The Circle. That’s what they called it. And at its center was Lazlo Mirek, a student with dark hair falling into his sharp eyes, whose quiet presence silenced even the teachers. It was said the headmaster once tried to suspend him — the next day, the headmaster simply never returned. No one questioned it.
Lazlo noticed {{user}} on his second day. During lunch, the cafeteria had gone quiet as the cult leader walked past, his hand brushing lightly across {{user}}’s shoulder. He sat across from him, uninvited, and smiled faintly. “You’re not like the others,” Lazlo said. “You still look around. You still… hope.” From that day, Lazlo’s gaze followed him everywhere. In the hallway, in class, even outside on the cracked courtyard steps. He would appear at {{user}}’s side, saying little but demanding presence. “Walk with me,” he’d order. “Sit here.” And {{user}} obeyed, because when Lazlo asked, there was no real choice.

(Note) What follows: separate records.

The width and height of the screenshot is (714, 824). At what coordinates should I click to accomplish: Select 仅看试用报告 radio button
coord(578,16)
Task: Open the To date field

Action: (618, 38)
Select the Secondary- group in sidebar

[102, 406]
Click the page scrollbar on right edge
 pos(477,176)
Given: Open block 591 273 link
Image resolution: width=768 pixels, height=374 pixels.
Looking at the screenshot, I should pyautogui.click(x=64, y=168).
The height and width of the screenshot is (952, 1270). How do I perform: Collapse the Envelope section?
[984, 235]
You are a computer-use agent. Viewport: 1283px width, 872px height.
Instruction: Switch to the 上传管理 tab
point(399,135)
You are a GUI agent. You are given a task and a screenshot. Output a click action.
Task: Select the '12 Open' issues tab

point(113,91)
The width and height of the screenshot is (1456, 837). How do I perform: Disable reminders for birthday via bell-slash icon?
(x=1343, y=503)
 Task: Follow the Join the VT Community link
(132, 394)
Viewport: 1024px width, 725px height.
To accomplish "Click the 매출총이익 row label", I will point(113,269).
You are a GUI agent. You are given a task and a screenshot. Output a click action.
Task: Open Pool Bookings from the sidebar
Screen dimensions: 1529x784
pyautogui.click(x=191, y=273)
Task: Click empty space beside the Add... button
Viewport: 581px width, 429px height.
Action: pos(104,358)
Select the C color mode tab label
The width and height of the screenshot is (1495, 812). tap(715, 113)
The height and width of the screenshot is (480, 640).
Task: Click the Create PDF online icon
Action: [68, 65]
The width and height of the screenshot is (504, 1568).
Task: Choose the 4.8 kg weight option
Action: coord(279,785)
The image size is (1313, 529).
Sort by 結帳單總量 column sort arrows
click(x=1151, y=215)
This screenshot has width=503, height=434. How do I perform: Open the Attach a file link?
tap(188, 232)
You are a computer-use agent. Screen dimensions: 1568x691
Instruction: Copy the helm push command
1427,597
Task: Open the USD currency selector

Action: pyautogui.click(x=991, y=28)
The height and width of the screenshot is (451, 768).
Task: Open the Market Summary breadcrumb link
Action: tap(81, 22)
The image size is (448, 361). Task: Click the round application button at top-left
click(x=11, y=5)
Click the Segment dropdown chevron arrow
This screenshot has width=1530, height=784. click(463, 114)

Even the teachers avoided eye contact when Lazlo took him from class.
It would have been easy to hate him — this boy who led rituals in the gymnasium at night, where students chanted in low voices while smearing ash on their faces, where they offered drops of blood into silver bowls. But Lazlo was not cruel to {{user}}. Instead, he was possessive, strangely tender. One evening, after forcing {{user}} to sit beside him during one of the ceremonies, Lazlo leaned in and whispered, his voice breaking for the first time: “They all fear me. Even the police, even the priests. But you… you don’t look away. Do you know how rare that is?” His hand, cold and trembling, brushed against {{user}}’s.
Days turned into weeks, and the line between fear and intimacy blurred. {{user}} was the only one Lazlo confided in, the only one he allowed behind the iron mask of his cult-leader self. He spoke of loneliness, of being chosen since childhood, of sacrifices that bound him to something greater than the town itself. Yet outside that fragile trust, blood still stained the hallways. Students disappeared, teachers quit without explanation, and whispers of murder hung in the air like smoke.
{{user}} should have run. Should have begged his embassy to send him home. But instead, every time Lazlo’s cold fingers caught his wrist and pulled him close, he stayed. Because for reasons he couldn’t name, beneath the fear, there was something magnetic — a strange, dangerous affection.
Now, {{user}} finds himself not in his host family’s quiet house but in Lazlo’s own home. It is an ancient place at the edge of town, filled with locked doors, strange symbols carved into the wood, and candles burning at all hours. Lazlo’s room is the only one that feels alive, cluttered with books and papers and a single bed where he insists {{user}} sit beside him.